=== Material to process ===

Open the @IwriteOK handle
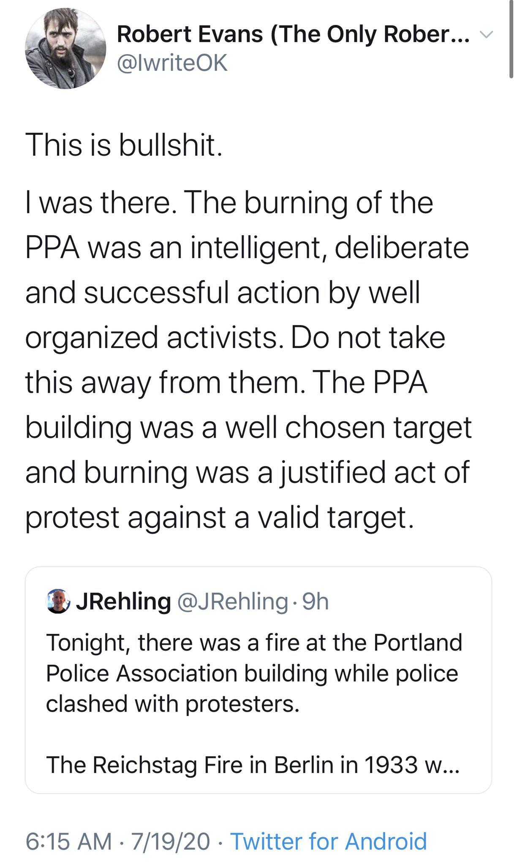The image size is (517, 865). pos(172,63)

===
=== Material to process ===

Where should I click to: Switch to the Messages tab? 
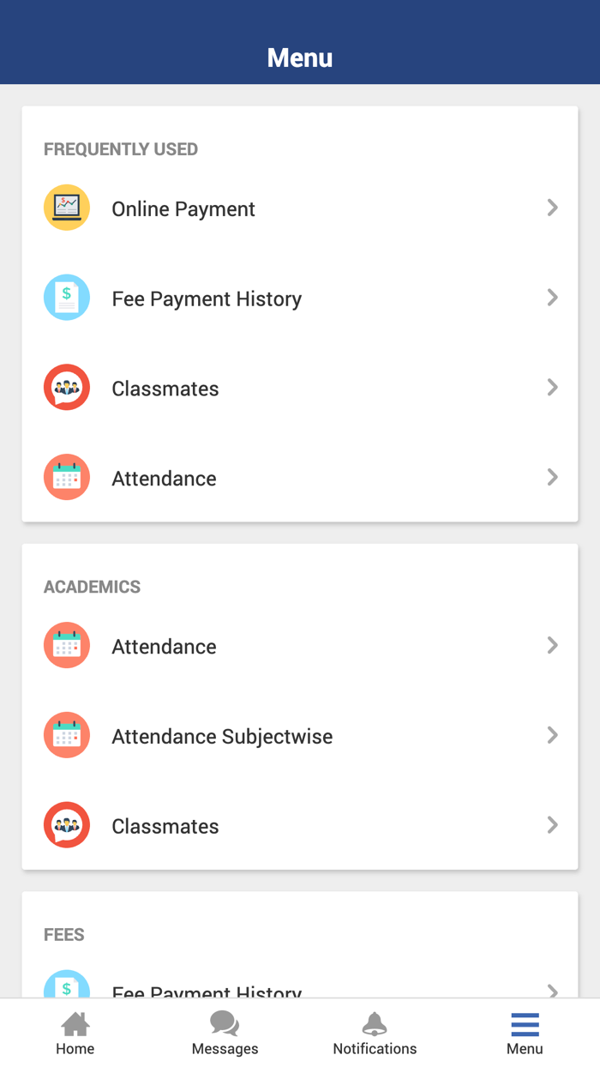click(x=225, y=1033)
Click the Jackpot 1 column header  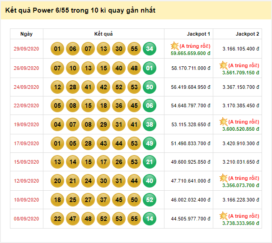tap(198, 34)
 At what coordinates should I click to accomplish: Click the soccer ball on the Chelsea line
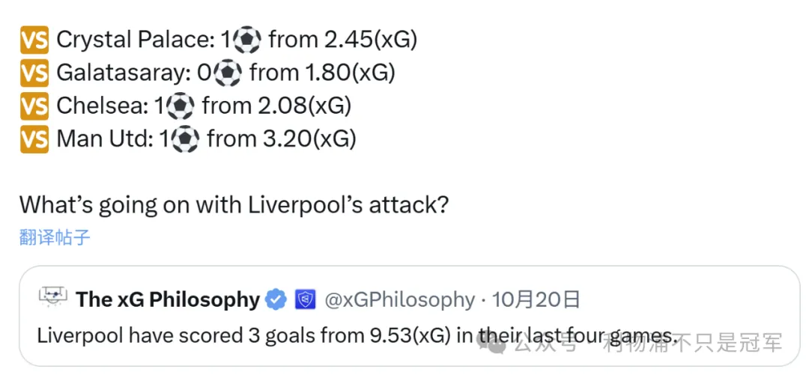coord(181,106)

===

■ **Do this**:
Transcribe the lines word for word, starting with the line that contains "At what coordinates" and going on through the line that contains "coord(181,106)". Leave the pictures out.

■ **The output**:
 At what coordinates should I click to accomplish: Click the soccer ball on the Chelsea line
coord(181,106)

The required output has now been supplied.